**The problem:** Write out all of the data without omission, exactly as shown.

**Given data:**
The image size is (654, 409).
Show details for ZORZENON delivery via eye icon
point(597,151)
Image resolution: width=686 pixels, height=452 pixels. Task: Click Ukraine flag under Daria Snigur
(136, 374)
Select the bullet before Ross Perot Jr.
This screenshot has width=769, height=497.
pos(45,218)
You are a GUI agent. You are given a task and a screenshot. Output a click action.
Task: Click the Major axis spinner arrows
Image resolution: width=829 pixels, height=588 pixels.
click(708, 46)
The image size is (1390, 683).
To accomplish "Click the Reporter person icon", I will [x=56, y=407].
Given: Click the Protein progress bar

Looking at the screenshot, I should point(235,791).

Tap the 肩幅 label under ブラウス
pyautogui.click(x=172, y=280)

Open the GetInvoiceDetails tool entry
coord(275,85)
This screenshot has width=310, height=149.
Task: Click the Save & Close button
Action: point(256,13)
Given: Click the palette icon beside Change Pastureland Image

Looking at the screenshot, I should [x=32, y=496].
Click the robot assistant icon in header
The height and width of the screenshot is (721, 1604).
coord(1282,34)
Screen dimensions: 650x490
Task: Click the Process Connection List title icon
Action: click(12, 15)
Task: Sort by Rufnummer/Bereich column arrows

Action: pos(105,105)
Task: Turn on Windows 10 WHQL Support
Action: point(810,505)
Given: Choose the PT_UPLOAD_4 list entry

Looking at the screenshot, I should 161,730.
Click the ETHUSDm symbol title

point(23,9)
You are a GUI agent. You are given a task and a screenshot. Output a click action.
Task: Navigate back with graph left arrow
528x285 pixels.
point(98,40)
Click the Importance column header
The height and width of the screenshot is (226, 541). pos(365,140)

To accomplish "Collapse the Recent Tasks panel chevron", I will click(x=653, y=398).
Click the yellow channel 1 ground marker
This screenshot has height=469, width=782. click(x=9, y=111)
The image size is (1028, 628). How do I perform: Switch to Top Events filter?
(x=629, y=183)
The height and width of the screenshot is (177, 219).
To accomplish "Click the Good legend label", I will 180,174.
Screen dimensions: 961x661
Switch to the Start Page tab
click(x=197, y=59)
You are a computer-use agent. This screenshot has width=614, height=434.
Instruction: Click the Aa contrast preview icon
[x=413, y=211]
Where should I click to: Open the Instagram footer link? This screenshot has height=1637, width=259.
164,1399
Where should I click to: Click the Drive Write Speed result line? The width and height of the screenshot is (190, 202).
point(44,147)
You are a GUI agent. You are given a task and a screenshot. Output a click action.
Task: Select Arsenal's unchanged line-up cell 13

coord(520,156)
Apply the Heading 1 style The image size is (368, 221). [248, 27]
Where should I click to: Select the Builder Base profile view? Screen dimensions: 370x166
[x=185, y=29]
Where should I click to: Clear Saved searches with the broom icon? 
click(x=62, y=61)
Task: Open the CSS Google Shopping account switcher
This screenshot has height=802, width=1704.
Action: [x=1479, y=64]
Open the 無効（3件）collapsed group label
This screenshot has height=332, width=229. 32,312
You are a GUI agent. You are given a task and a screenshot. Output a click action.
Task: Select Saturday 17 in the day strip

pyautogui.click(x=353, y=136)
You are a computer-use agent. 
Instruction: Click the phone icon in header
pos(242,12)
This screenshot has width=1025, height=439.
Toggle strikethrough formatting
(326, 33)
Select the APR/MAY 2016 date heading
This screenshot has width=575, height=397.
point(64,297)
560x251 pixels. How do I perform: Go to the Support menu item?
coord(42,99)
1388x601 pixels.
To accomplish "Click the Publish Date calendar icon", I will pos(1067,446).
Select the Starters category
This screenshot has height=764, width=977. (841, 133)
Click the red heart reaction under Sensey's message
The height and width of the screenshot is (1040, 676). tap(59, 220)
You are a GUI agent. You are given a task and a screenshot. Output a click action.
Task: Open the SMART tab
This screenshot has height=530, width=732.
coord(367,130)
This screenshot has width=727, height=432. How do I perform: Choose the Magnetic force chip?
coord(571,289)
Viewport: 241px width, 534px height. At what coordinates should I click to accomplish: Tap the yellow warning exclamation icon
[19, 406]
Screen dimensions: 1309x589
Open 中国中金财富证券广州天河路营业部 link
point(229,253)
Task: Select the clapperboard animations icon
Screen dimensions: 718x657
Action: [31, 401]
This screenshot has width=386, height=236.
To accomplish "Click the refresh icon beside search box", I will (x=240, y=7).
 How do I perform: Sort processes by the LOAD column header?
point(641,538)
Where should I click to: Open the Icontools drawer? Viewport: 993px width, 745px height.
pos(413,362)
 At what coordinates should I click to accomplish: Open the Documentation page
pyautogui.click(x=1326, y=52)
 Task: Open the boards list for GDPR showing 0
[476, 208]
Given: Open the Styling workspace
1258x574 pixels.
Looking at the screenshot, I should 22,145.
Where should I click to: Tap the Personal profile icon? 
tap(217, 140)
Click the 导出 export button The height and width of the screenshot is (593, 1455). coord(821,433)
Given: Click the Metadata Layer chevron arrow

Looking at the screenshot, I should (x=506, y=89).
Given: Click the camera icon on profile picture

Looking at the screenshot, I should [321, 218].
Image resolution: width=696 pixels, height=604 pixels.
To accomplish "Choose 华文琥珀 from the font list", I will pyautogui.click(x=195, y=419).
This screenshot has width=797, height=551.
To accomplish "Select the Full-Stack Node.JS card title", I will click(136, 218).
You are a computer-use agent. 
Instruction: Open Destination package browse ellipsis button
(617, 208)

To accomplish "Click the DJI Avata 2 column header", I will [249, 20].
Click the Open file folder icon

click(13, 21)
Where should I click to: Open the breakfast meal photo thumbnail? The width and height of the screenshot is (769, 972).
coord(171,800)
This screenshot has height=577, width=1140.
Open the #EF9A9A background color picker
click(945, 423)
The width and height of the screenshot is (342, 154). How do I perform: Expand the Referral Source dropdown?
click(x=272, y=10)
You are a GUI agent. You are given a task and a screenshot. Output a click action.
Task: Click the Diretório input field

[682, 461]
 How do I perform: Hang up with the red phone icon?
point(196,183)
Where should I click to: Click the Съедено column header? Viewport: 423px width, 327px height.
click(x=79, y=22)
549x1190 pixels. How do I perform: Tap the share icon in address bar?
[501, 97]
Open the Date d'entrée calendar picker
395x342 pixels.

**Result:**
The image size is (654, 409).
Show details for ZORZENON delivery via eye icon
point(597,151)
Image resolution: width=686 pixels, height=452 pixels. Task: Click Ukraine flag under Daria Snigur
(136, 374)
Select the bullet before Ross Perot Jr.
This screenshot has width=769, height=497.
pos(45,218)
You are a GUI agent. You are given a task and a screenshot. Output a click action.
Task: Click the Major axis spinner arrows
Image resolution: width=829 pixels, height=588 pixels.
click(708, 46)
The image size is (1390, 683).
To accomplish "Click the Reporter person icon", I will [x=56, y=407].
Given: Click the Protein progress bar

Looking at the screenshot, I should point(235,791).

Tap the 肩幅 label under ブラウス
pyautogui.click(x=172, y=280)

Open the GetInvoiceDetails tool entry
coord(275,85)
This screenshot has width=310, height=149.
Task: Click the Save & Close button
Action: point(256,13)
Given: Click the palette icon beside Change Pastureland Image

Looking at the screenshot, I should [x=32, y=496].
Click the robot assistant icon in header
The height and width of the screenshot is (721, 1604).
coord(1282,34)
Screen dimensions: 650x490
Task: Click the Process Connection List title icon
Action: click(12, 15)
Task: Sort by Rufnummer/Bereich column arrows

Action: pos(105,105)
Task: Turn on Windows 10 WHQL Support
Action: point(810,505)
Given: Choose the PT_UPLOAD_4 list entry

Looking at the screenshot, I should 161,730.
Click the ETHUSDm symbol title

point(23,9)
You are a GUI agent. You are given a task and a screenshot. Output a click action.
Task: Navigate back with graph left arrow
528x285 pixels.
point(98,40)
Click the Importance column header
The height and width of the screenshot is (226, 541). pos(365,140)

To accomplish "Collapse the Recent Tasks panel chevron", I will click(x=653, y=398).
Click the yellow channel 1 ground marker
This screenshot has height=469, width=782. click(x=9, y=111)
The image size is (1028, 628). How do I perform: Switch to Top Events filter?
(x=629, y=183)
The height and width of the screenshot is (177, 219).
To accomplish "Click the Good legend label", I will 180,174.
Screen dimensions: 961x661
Switch to the Start Page tab
click(x=197, y=59)
You are a computer-use agent. This screenshot has width=614, height=434.
Instruction: Click the Aa contrast preview icon
[x=413, y=211]
Where should I click to: Open the Instagram footer link? This screenshot has height=1637, width=259.
164,1399
Where should I click to: Click the Drive Write Speed result line? The width and height of the screenshot is (190, 202).
point(44,147)
You are a GUI agent. You are given a task and a screenshot. Output a click action.
Task: Select Arsenal's unchanged line-up cell 13

coord(520,156)
Apply the Heading 1 style The image size is (368, 221). [248, 27]
Where should I click to: Select the Builder Base profile view? Screen dimensions: 370x166
[x=185, y=29]
Where should I click to: Clear Saved searches with the broom icon? 
click(x=62, y=61)
Task: Open the CSS Google Shopping account switcher
This screenshot has height=802, width=1704.
Action: [x=1479, y=64]
Open the 無効（3件）collapsed group label
This screenshot has height=332, width=229. 32,312
You are a GUI agent. You are given a task and a screenshot. Output a click action.
Task: Select Saturday 17 in the day strip

pyautogui.click(x=353, y=136)
You are a computer-use agent. 
Instruction: Click the phone icon in header
pos(242,12)
This screenshot has width=1025, height=439.
Toggle strikethrough formatting
(326, 33)
Select the APR/MAY 2016 date heading
This screenshot has width=575, height=397.
point(64,297)
560x251 pixels. How do I perform: Go to the Support menu item?
coord(42,99)
1388x601 pixels.
To accomplish "Click the Publish Date calendar icon", I will pos(1067,446).
Select the Starters category
This screenshot has height=764, width=977. (841, 133)
Click the red heart reaction under Sensey's message
The height and width of the screenshot is (1040, 676). tap(59, 220)
You are a GUI agent. You are given a task and a screenshot. Output a click action.
Task: Open the SMART tab
This screenshot has height=530, width=732.
coord(367,130)
This screenshot has width=727, height=432. How do I perform: Choose the Magnetic force chip?
coord(571,289)
Viewport: 241px width, 534px height. At what coordinates should I click to accomplish: Tap the yellow warning exclamation icon
[19, 406]
Screen dimensions: 1309x589
Open 中国中金财富证券广州天河路营业部 link
point(229,253)
Task: Select the clapperboard animations icon
Screen dimensions: 718x657
Action: [31, 401]
This screenshot has width=386, height=236.
To accomplish "Click the refresh icon beside search box", I will (x=240, y=7).
 How do I perform: Sort processes by the LOAD column header?
point(641,538)
Where should I click to: Open the Icontools drawer? Viewport: 993px width, 745px height.
pos(413,362)
 At what coordinates should I click to accomplish: Open the Documentation page
pyautogui.click(x=1326, y=52)
 Task: Open the boards list for GDPR showing 0
[476, 208]
Given: Open the Styling workspace
1258x574 pixels.
Looking at the screenshot, I should 22,145.
Where should I click to: Tap the Personal profile icon? 
tap(217, 140)
Click the 导出 export button The height and width of the screenshot is (593, 1455). coord(821,433)
Given: Click the Metadata Layer chevron arrow

Looking at the screenshot, I should (x=506, y=89).
Given: Click the camera icon on profile picture

Looking at the screenshot, I should [321, 218].
Image resolution: width=696 pixels, height=604 pixels.
To accomplish "Choose 华文琥珀 from the font list", I will pyautogui.click(x=195, y=419).
This screenshot has width=797, height=551.
To accomplish "Select the Full-Stack Node.JS card title", I will click(136, 218).
You are a computer-use agent. 
Instruction: Open Destination package browse ellipsis button
(617, 208)

To accomplish "Click the DJI Avata 2 column header", I will [249, 20].
Click the Open file folder icon

click(13, 21)
Where should I click to: Open the breakfast meal photo thumbnail? The width and height of the screenshot is (769, 972).
coord(171,800)
This screenshot has height=577, width=1140.
Open the #EF9A9A background color picker
click(945, 423)
The width and height of the screenshot is (342, 154). How do I perform: Expand the Referral Source dropdown?
click(x=272, y=10)
You are a GUI agent. You are given a task and a screenshot. Output a click action.
Task: Click the Diretório input field

[682, 461]
 How do I perform: Hang up with the red phone icon?
point(196,183)
Where should I click to: Click the Съедено column header? Viewport: 423px width, 327px height.
click(x=79, y=22)
549x1190 pixels. How do I perform: Tap the share icon in address bar?
[501, 97]
Open the Date d'entrée calendar picker
395x342 pixels.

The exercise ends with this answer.